▶ AIM OF THE TASK: Find each line in the rows below that contains the string "icon" and copy those lines out. Count a match only when the case is the same.

[Stored items]
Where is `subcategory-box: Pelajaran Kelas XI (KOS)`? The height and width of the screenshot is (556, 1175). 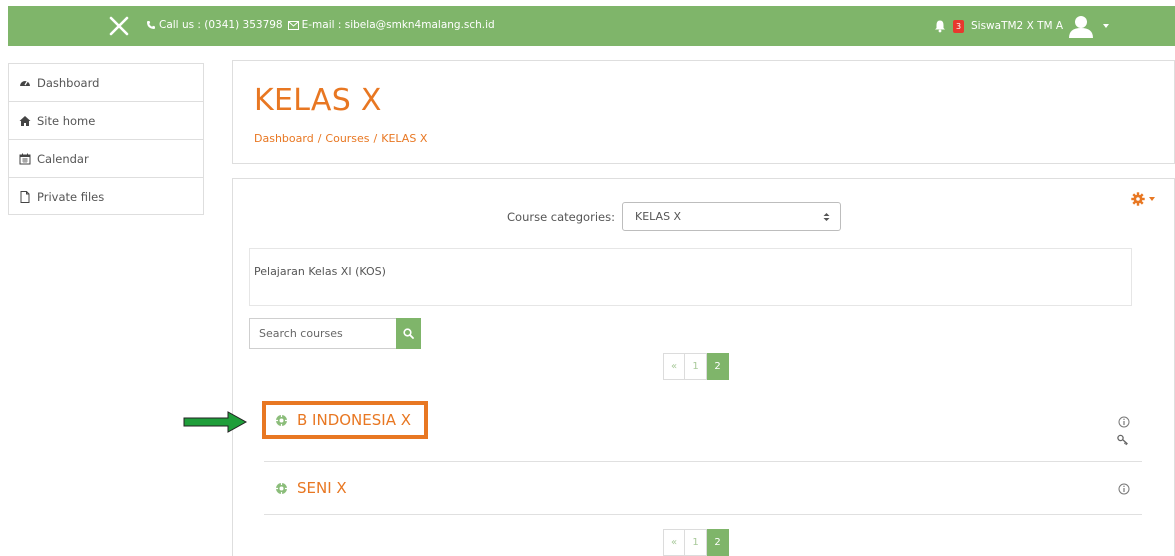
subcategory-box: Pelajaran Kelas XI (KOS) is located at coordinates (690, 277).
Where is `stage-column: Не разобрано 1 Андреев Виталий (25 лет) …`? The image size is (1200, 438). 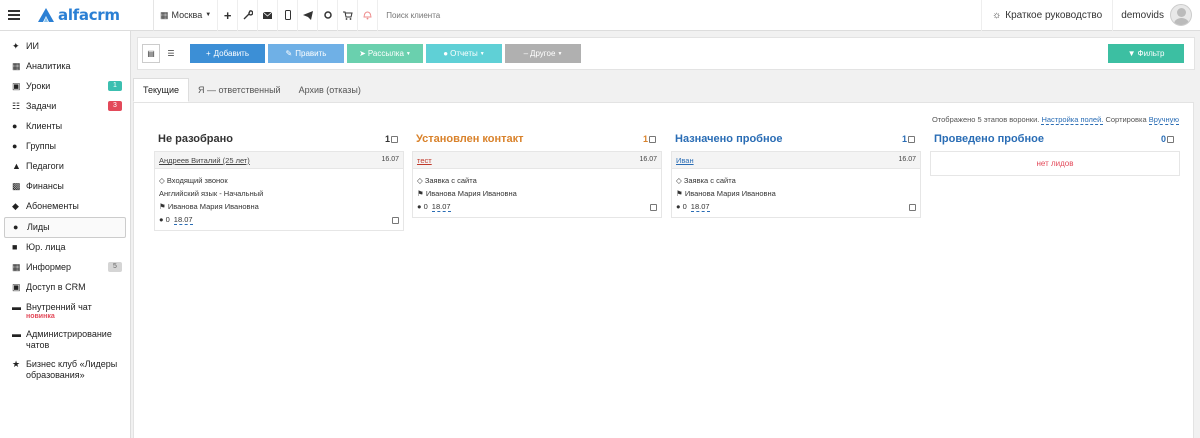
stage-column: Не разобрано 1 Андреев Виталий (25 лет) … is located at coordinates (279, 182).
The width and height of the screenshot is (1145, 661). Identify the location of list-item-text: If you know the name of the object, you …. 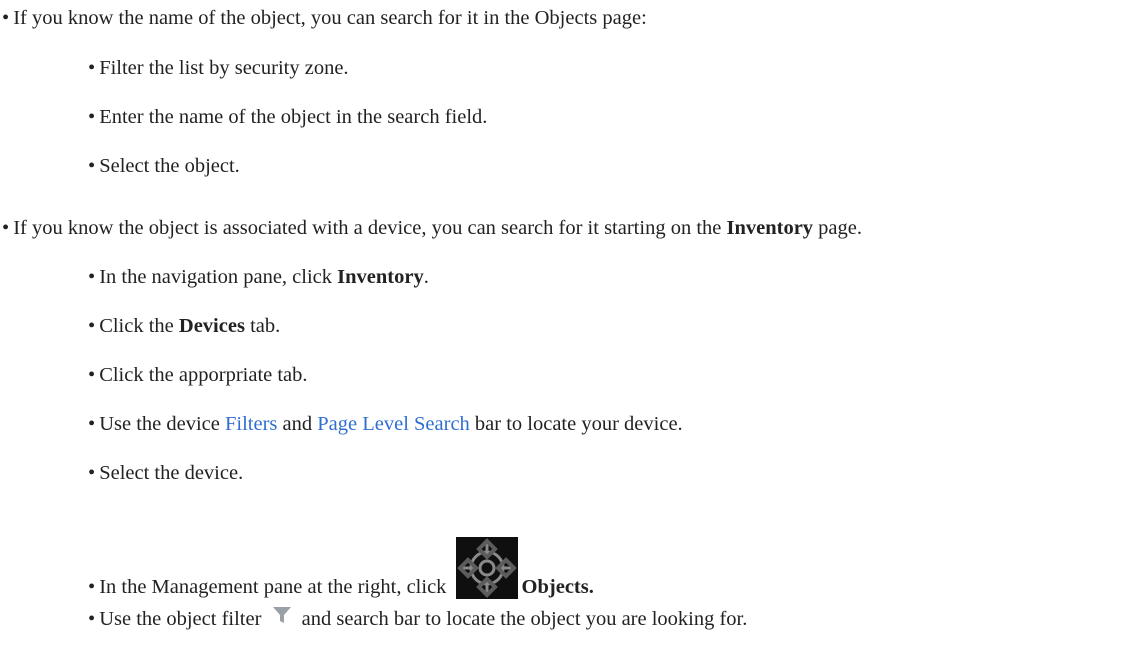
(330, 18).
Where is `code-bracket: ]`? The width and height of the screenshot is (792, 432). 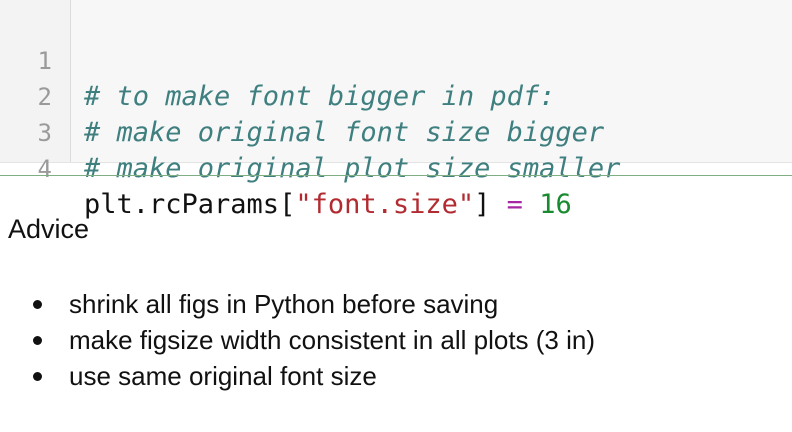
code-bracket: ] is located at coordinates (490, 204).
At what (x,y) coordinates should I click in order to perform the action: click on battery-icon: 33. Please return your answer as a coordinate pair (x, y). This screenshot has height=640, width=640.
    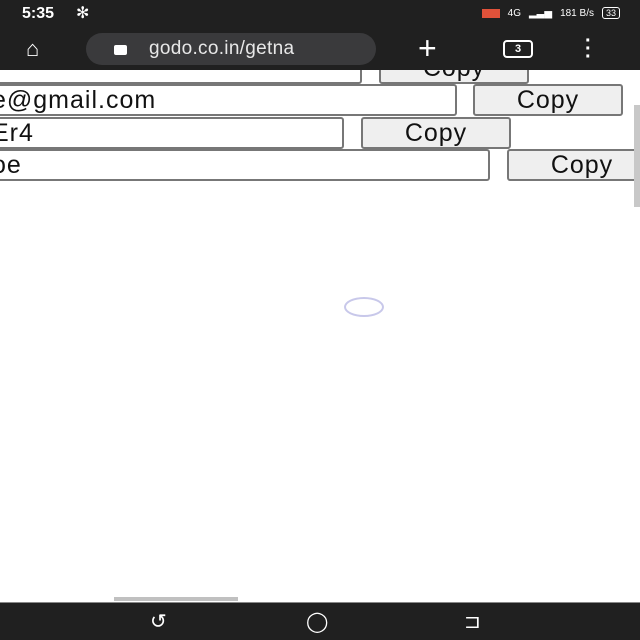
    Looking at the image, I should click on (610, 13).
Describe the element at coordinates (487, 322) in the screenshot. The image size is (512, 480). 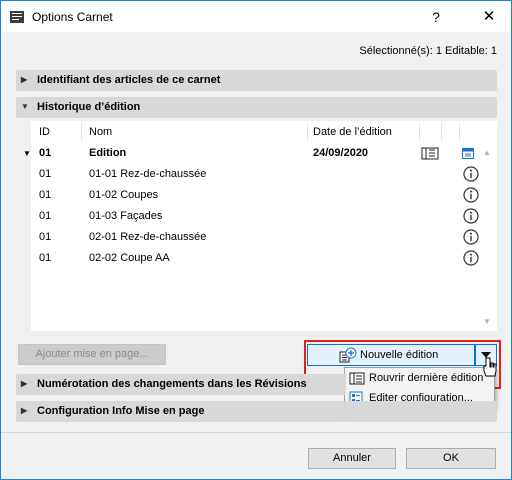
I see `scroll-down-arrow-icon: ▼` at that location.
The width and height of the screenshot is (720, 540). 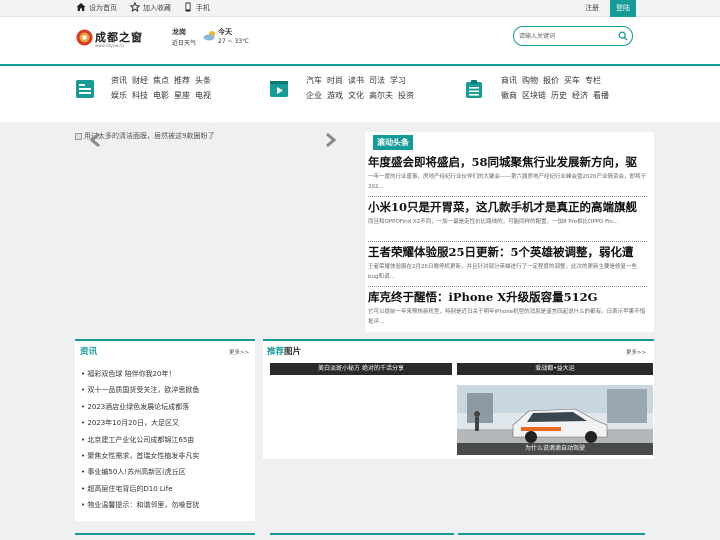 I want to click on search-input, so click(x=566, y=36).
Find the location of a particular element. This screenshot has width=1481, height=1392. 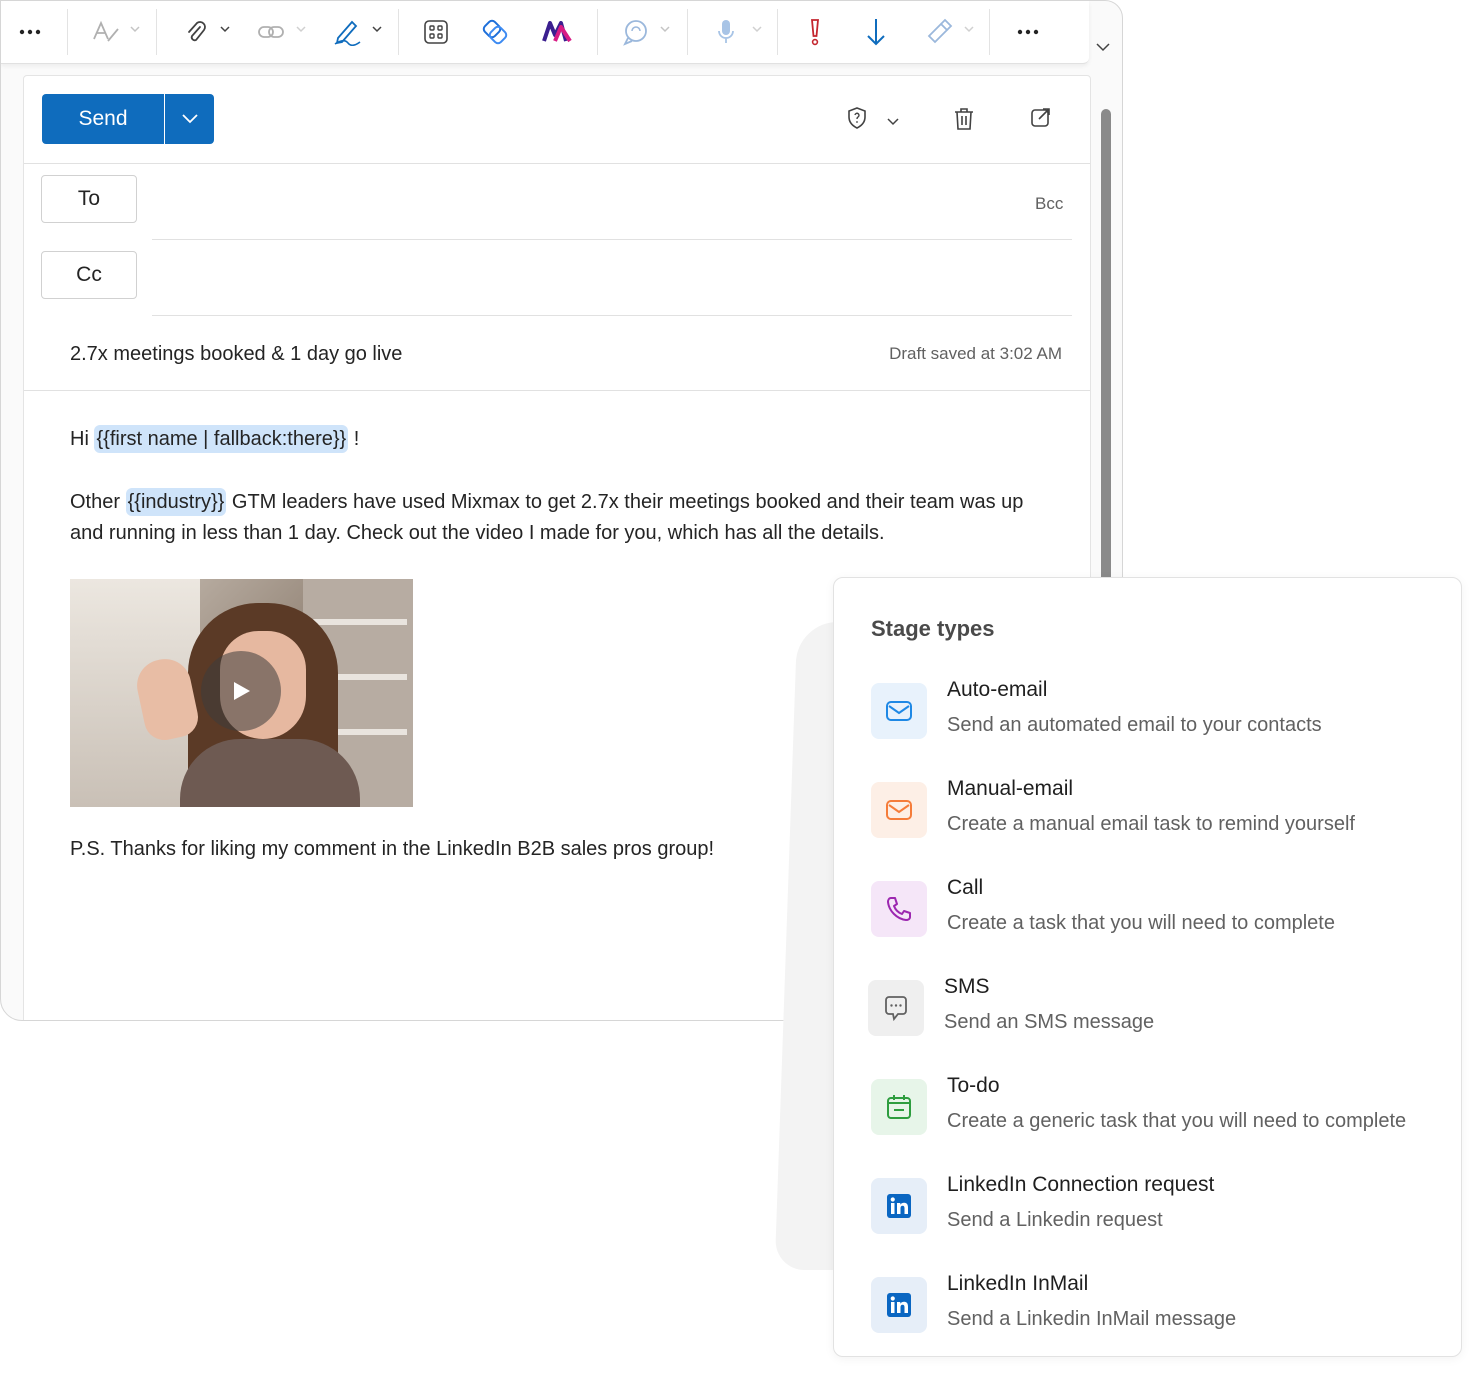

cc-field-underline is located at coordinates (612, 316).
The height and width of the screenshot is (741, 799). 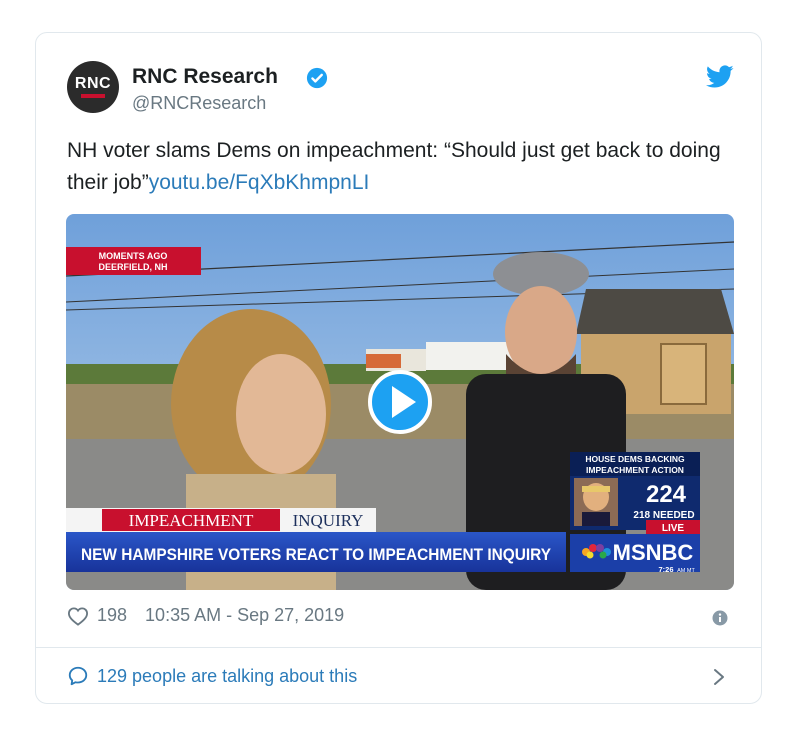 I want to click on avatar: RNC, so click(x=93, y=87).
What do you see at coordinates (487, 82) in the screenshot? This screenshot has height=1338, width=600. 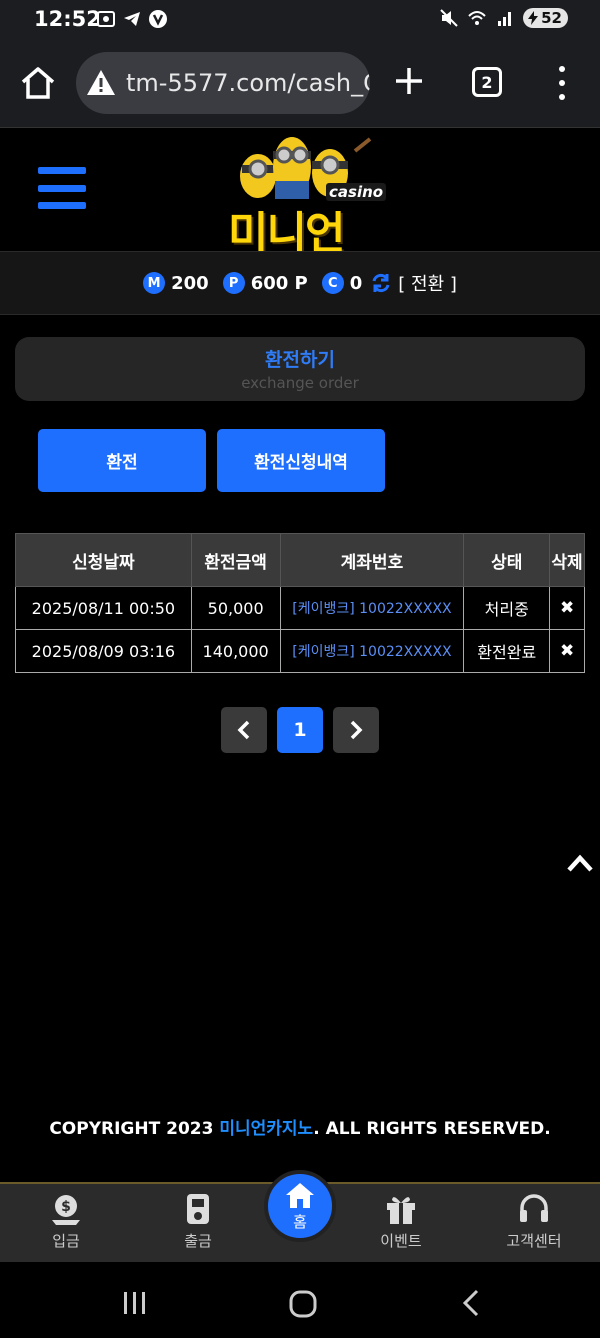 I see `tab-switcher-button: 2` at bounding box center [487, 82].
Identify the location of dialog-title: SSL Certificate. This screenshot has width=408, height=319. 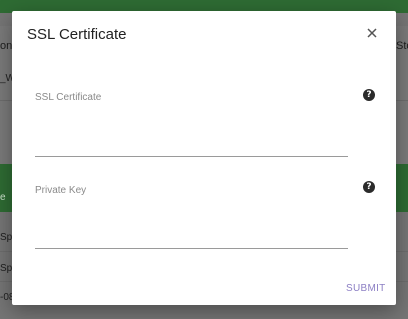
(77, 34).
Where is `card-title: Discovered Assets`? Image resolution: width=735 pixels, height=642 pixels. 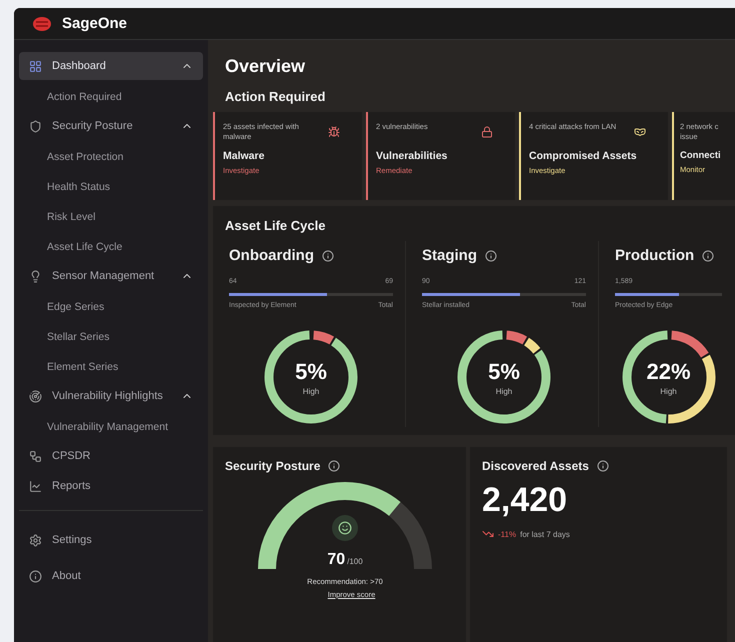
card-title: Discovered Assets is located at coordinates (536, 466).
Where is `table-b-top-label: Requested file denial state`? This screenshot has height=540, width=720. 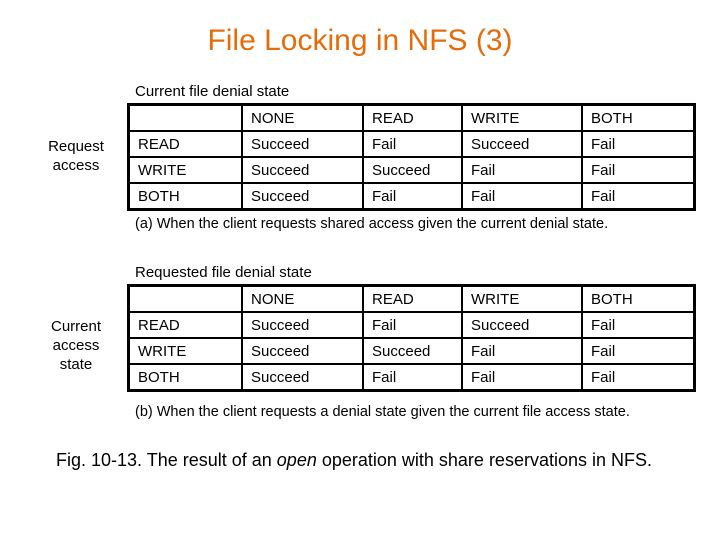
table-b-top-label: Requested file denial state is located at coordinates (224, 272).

▶ RESULT OF THE TASK:
At what (x,y) coordinates should I click in order to perform the action: click on battery-icon: 33. Please return your answer as a coordinate pair (x, y). This screenshot has height=640, width=640.
I see `scroll-down-arrow-icon: ▼` at that location.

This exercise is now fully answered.